GIVEN TEXT:
=== Begin Enclosure ===

The nongovernmental organization A Better Balance has documented that pregnant workers have been unable to access simple accommodations like cooler work or extra breaks to drink water, and have instead have in many cases been forced to choose between wages they need and their health.
Studies, for example in 2019 and in 2020, and joint efforts by data experts and media outlets such as the National Public Radio have found that lower-income areas of many US cities, often communities of color, are hotter than wealthier, often whiter parts of cities.
Human Rights Watch has found that health during pregnancy has been largely omitted from heat awareness efforts. For more on studies and context on why heat is a reproductive justice concern please see this fact sheet.
Hurricanes and Flooding
The year 2020 was record-breaking for north Atlantic hurricane activity. Scientists predict that the intensity and levels of rainfall for the region will continue to worsen as the earth continues to warm, potentially leading to more property damage, loss of livelihoods, and displacement. A 2020 study of 20 million births in the eastern US found an association between exposure to hurricanes and higher rates of preterm birth. Another study, also of millions of US births, suggested that “exposure to a hurricane during pregnancy increases the probability of complications of labor and delivery and problems for the newborn.”
Hurricane Katrina, which devastated New Orleans and neighboring areas in 2005, had many negative impacts on women and girls’ health including, according to one study, low birth weight for the babies of pregnant women who had the greatest exposure, for example those who experienced flooding directly or had to escape through water.

=== End Enclosure ===

GIVEN DATA:

=== Begin Enclosure ===

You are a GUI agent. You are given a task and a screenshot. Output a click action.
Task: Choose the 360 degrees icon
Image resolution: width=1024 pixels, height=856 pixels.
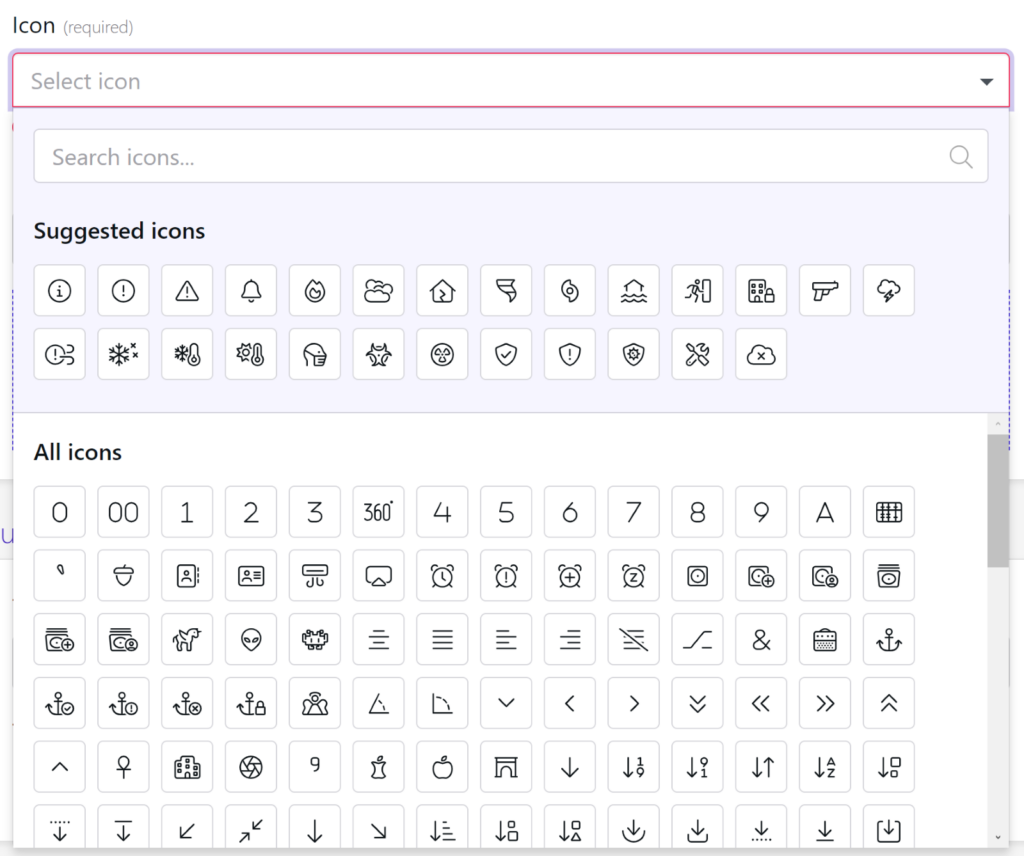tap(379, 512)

=== End Enclosure ===
=== Begin Enclosure ===

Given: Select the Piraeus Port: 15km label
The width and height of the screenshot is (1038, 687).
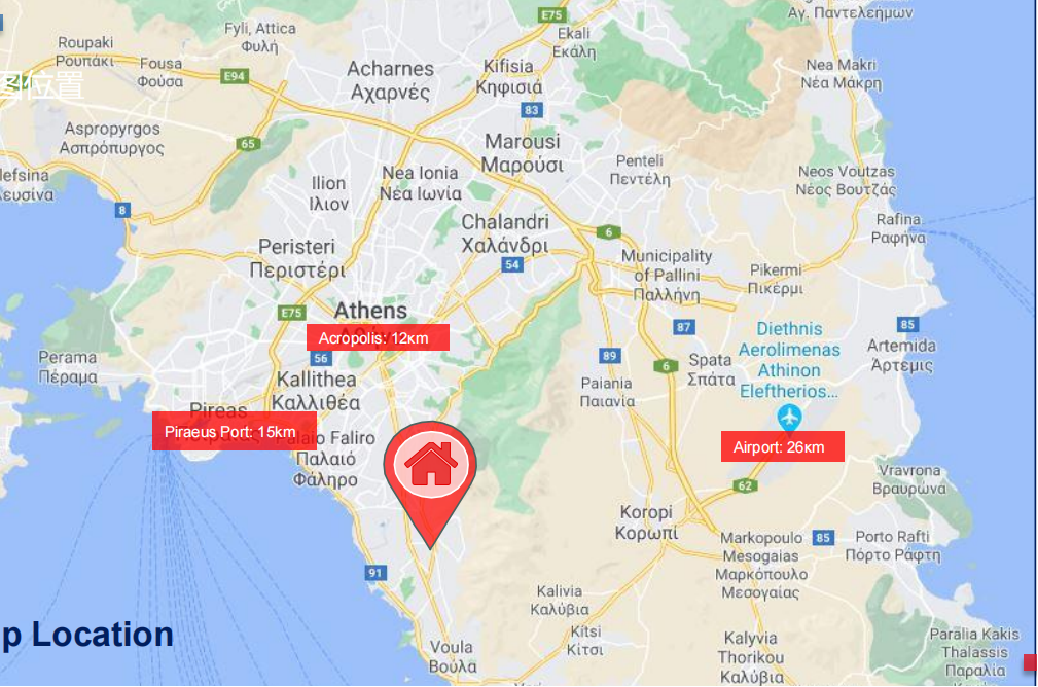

=== End Enclosure ===

TASK SET:
1 > Reproduce the passage on climate and pregnancy word for word, starting with "Studies, for example" and going on through "parts of cities.".
2 > In the passage on climate and pregnancy, how many births did the 2020 study in the eastern US cover?
3 > Write what comes next in the passage on climate and pregnancy, picking up after its final sentence.

ANSWERS BELOW:
1 >
Studies, for example in 2019 and in 2020, and joint efforts by data experts and media outlets such as the National Public Radio have found that lower-income areas of many US cities, often communities of color, are hotter than wealthier, often whiter parts of cities.

2 > 20 million births.

3 >
Researchers found that maternal stress because of Hurricane Andrew in 1992 may have been linked to dysfunctional labor, with a 20 percent rise in C-section deliveries compared with statistically matched comparison groups. Human Rights Watch research found that in the aftermath of Hurricane Maria in Puerto Rico in 2017, pregnant women struggled to find care, including emergency obstetric care, and breastfeeding support systems were dysfunctional.
A study found that the 2009 Red River floods in North Dakota were followed by “an increase in medical risks, low birth weight, and preterm delivery among women giving birth in North Dakota.”
Wildfires
As the climate crisis worsens, scientists expect wildfires to become both more frequent and more severe, especially in the Western US. Paired with continued development in areas vulnerable to wildfire, more of the US population will most likely be affected by the health impacts of wildfires, facing increasing amounts of pollution, dust, and smoke in the air.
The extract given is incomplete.